[WHAT TO DO]
Below are entries. Copy exactly the lines running from the line that holds "Click the Mission" to the line that holds "Open the 検査のご案内", with both ends included.

[STUDY MATERIAL]
***

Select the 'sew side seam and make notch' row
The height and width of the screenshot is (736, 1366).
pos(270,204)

***

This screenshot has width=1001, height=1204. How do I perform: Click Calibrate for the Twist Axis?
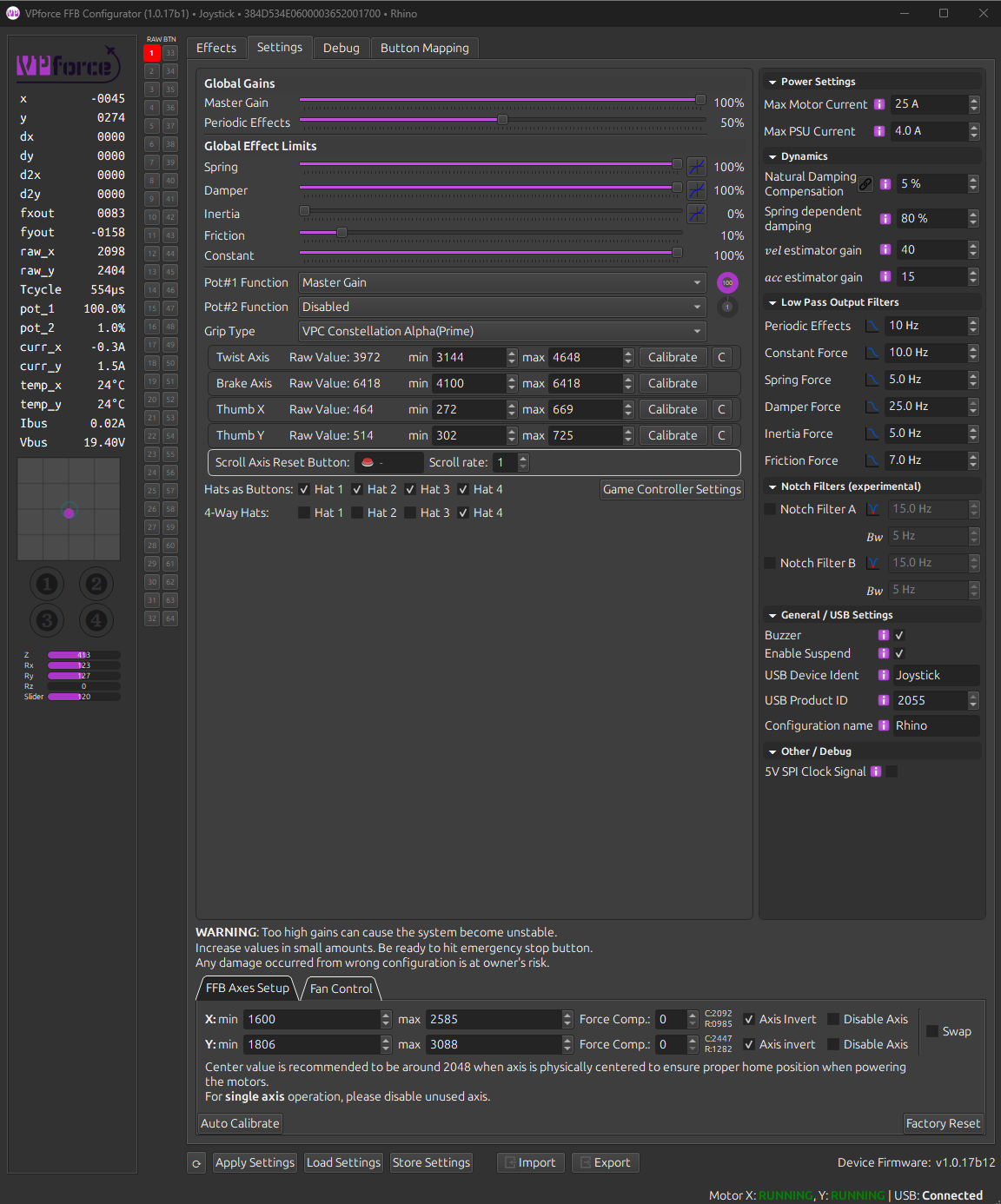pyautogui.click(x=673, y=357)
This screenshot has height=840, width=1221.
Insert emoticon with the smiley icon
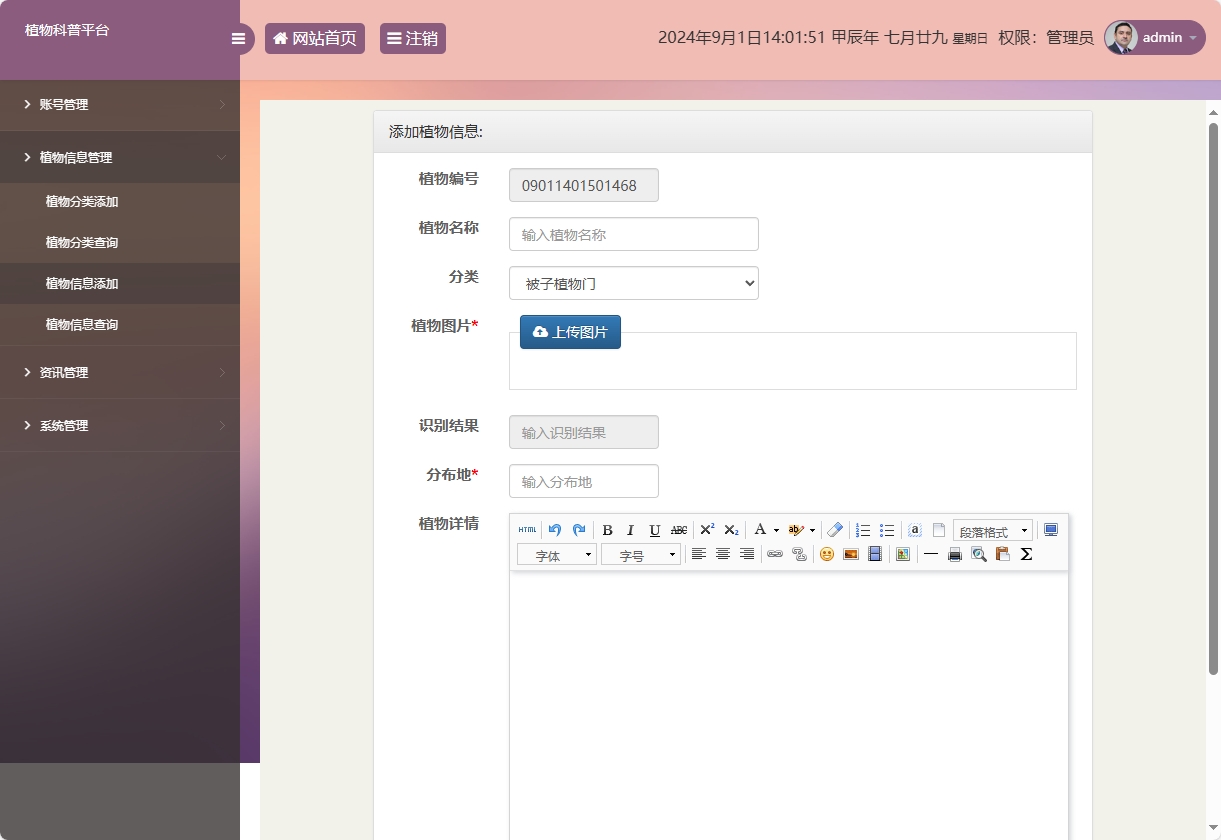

***

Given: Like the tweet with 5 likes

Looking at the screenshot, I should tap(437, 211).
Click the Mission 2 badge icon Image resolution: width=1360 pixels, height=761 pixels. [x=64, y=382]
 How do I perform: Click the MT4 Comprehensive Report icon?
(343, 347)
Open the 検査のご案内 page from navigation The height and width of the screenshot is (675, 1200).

***

[EXPECTED ANSWER]
Click the Mission 2 badge icon Image resolution: width=1360 pixels, height=761 pixels. [x=64, y=382]
 How do I perform: Click the MT4 Comprehensive Report icon?
(343, 347)
Open the 検査のご案内 page from navigation The height and width of the screenshot is (675, 1200).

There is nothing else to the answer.